New version, draft-faltstrom-idnabis-tables-02.txt, available

JFC Morfin jefsey at
Wed Jun 20 16:50:44 CEST 2007

The problem we face seem to consists in having men and computers 
writing and communicating together along a common standard: there are 
constraints on the three sides involed.
- Patrick supports the computer,
- Michael the man side,
- and Debbie the standard side.
The need is for a practical, stable and secure interintelligibility among them.

Question: where are the blocking factors we did not identified (we 
would have addressed them). I suggest two:

- our conceptal confusion.

We deal with countries, scripts, and languages is if they were the 
same everywhere, based on the same attributes, with the same 
characteristics, wherever they are and used. IMHO, to help clarifying 
this belongs to the Debbie's standard (metadata) side she already has 
to address with ISO 639-4/-6 and her proposed TC46 NWIP.

- the lack of conceptual interoperability between man and computer.

We need an interreadibility solution which will not change (so the 
network can constantly support it without being delayed by its 10 
years hysteresis) but extend (so Michael can support every new script 
and writing system he may discover). I think this is possible. 
However, the first problem is not with the IETF (which takes care of 
the pipe) but with Unicode/ISO (which take care of the UCS). The 
second problem will be with IETF: to support a registry architecture 
for them (no update, but dated additions). In a nutshell: the current 
UCS is for people. We need an UCS for people-and-machines that can 
span revisions.

This is a challenge. Can Unicode/ISO come with an UCS system Patrick 
can work with in using registry based algorithms? Until then I am 
afraid all Patrick/IETF can do is to match the current Unicode version.

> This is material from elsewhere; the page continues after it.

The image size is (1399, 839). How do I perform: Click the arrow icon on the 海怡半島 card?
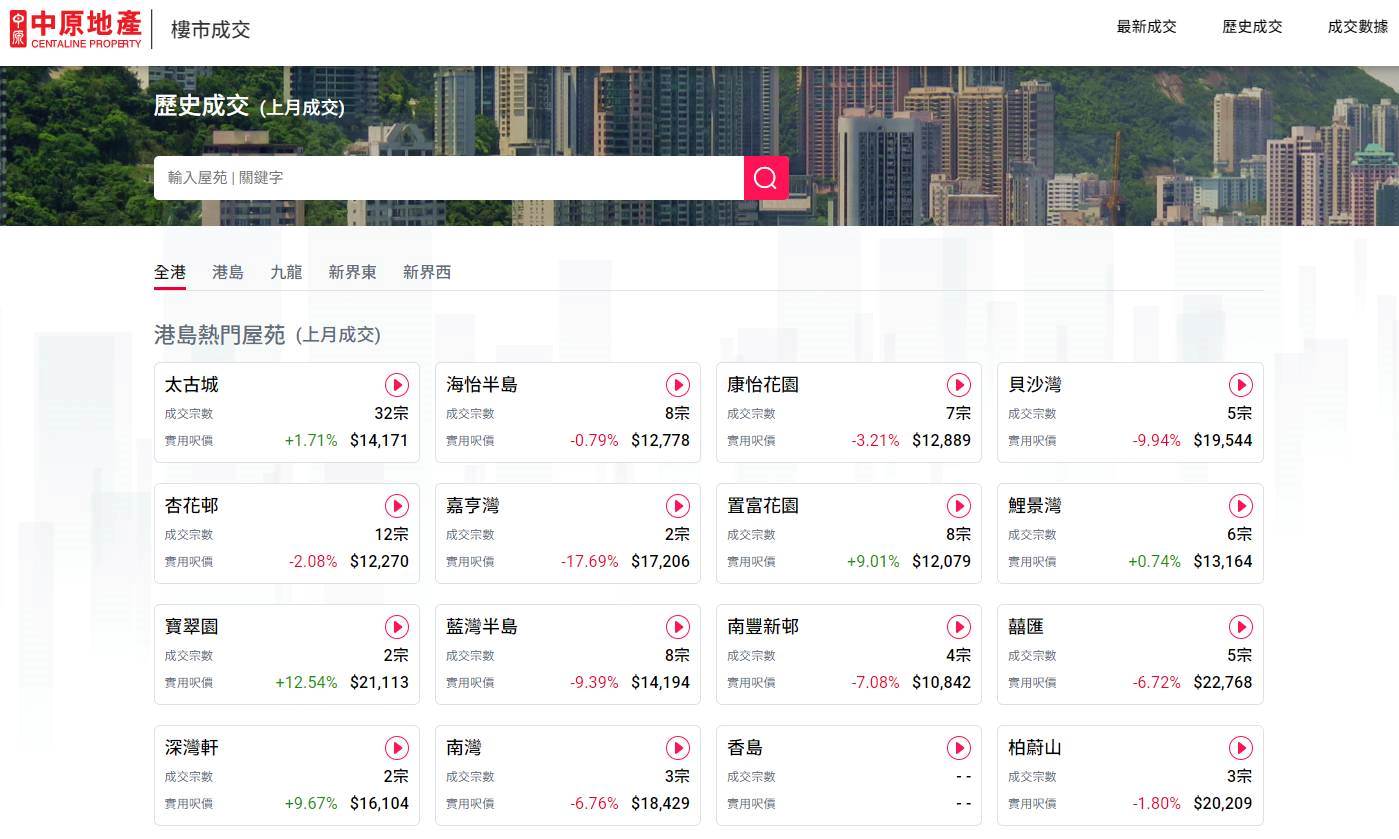coord(678,385)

To better explain what I mean, I introduced the example of the UCSSEC 
idea (one code for one secure glyph for several characters in 
different script/languages) to extend UCS (one code for one character 
for several general glyphs). This means a unique grapheme oriented 
table, documented with language/script oriented metadata. Michael can 
use the whole data/metadata spectrum, and Patrick use algorithms on 
the data layer only. The Internet will only have to work out an 
adapted presentation layer mechanism to rebuild the current Unicode 
set from the UCSSEC data+matadata. IDNA presently puts it at 
application level, I would prefer to put it at OPES level (on the 
inner edge) for the updates to be carried by the ISP.

This is just an example, there might be simpler and more stable solutions?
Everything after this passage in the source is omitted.